I’m strong! He could have shouted it—he could feel it in him like a joyful flame. Strong!
Barrick was not able to get a solid grip on his attacker but as it rose up into a crouch he lunged forward and shoved the creature backward into the campfire even as another pale, half-human figure leaped down onto his back.
A horrible, whistling shriek went up from the one that had stumbled into the fire. The burning silkin staggered out of the firepit, pale yellow flames running up its legs and torso, the blackness beneath its mummifying threads beginning to ooze and bubble as the fire took it. Within a few heartbeats it was blazing like a torch, filling the twilight with shrilling screams so high in pitch that Barrick could hardly hear them.
The way to survival suddenly seemed clear. He leaped toward the fire, dragging the second silkin with him, and grabbed a burning piece of wood. With the broken spear in one hand and the flaming brand in the other he turned on the silkin clinging to his ankles and shoved the fire into the creature’s featureless face until it sizzled and bubbled. Piping in agony, it pulled free of him and leaped away, blindly tearing at its own head before striking a tree trunk. It lay twitching for a moment, then crawled away into the undergrowth, rolling and lopsided as a drunkard.

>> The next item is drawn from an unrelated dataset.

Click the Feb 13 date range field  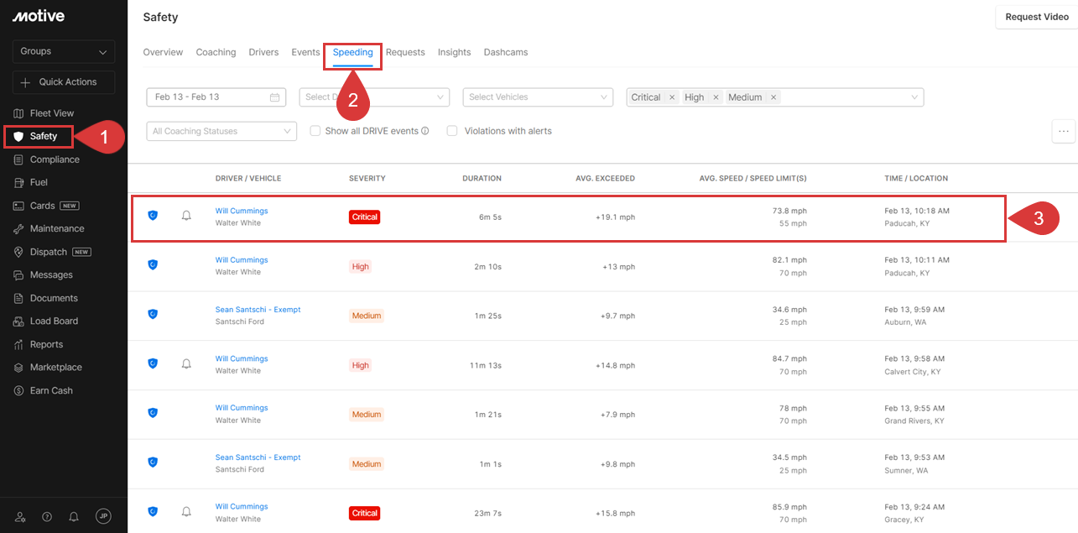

Barrick grabbed the spearhead tight and beat his hand upon his breast. “Come on, then!” he shouted at the ghostly shapes still swarming in the trees above. “Come and get me!”
Two more jumped down, then a third. Skurn came out of nowhere and snatched with his talons at the one nearest Barrick, which gave him a moment to swipe the torch against it. He narrowly missed singeing the bird, who flapped up again, cawing in alarm. The silkin’s wrappings did not catch, but Barrick stabbed at it again with his blade and spilled its black ooze, then turned and shoved the flame up against the next one even as it lurched forward. For long moments he could not tell how many of the silkins surrounded him, or how he was faring, but he could smell the ghastly, salty stink of the things as they burned. He began to laugh as he slashed with spearhead and torch, striking at everything that moved. From the corner of his eye he saw Skurn beating his way up into the air, looking for safety. Barrick only laughed louder.

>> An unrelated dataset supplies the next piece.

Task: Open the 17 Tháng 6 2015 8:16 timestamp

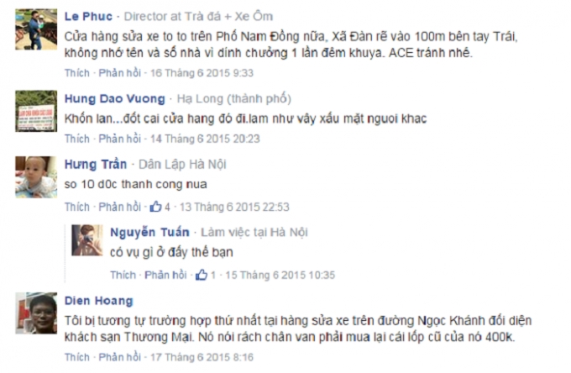Action: 202,357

An hour might have passed, or only moments—Barrick couldn’t tell. The last moving silkin was at his feet, trying to hold in its slow-dripping innards where Barrick had slashed its belly wide open. In a fever of gleeful rage Barrick dropped his spear and grabbed at the creature’s head, his fingers compressing the silk-wrapped ball as if it were a rotten melon. He pulled it upright, then shoved the torch into its gaping, sticky eye.
“Die, you filthy thing!” He held it down with his foot until it was burning too hot to stand over it. Three more of the creatures lay motionless and oozing at his feet, and nothing else moved in the trees.
Barrick lifted his hands before him, staring. He had known he would win—he had known it! What a marvel it was to have two strong arms, to be like anyone else! He kicked the smoldering corpse of the silkin and turned his back on it.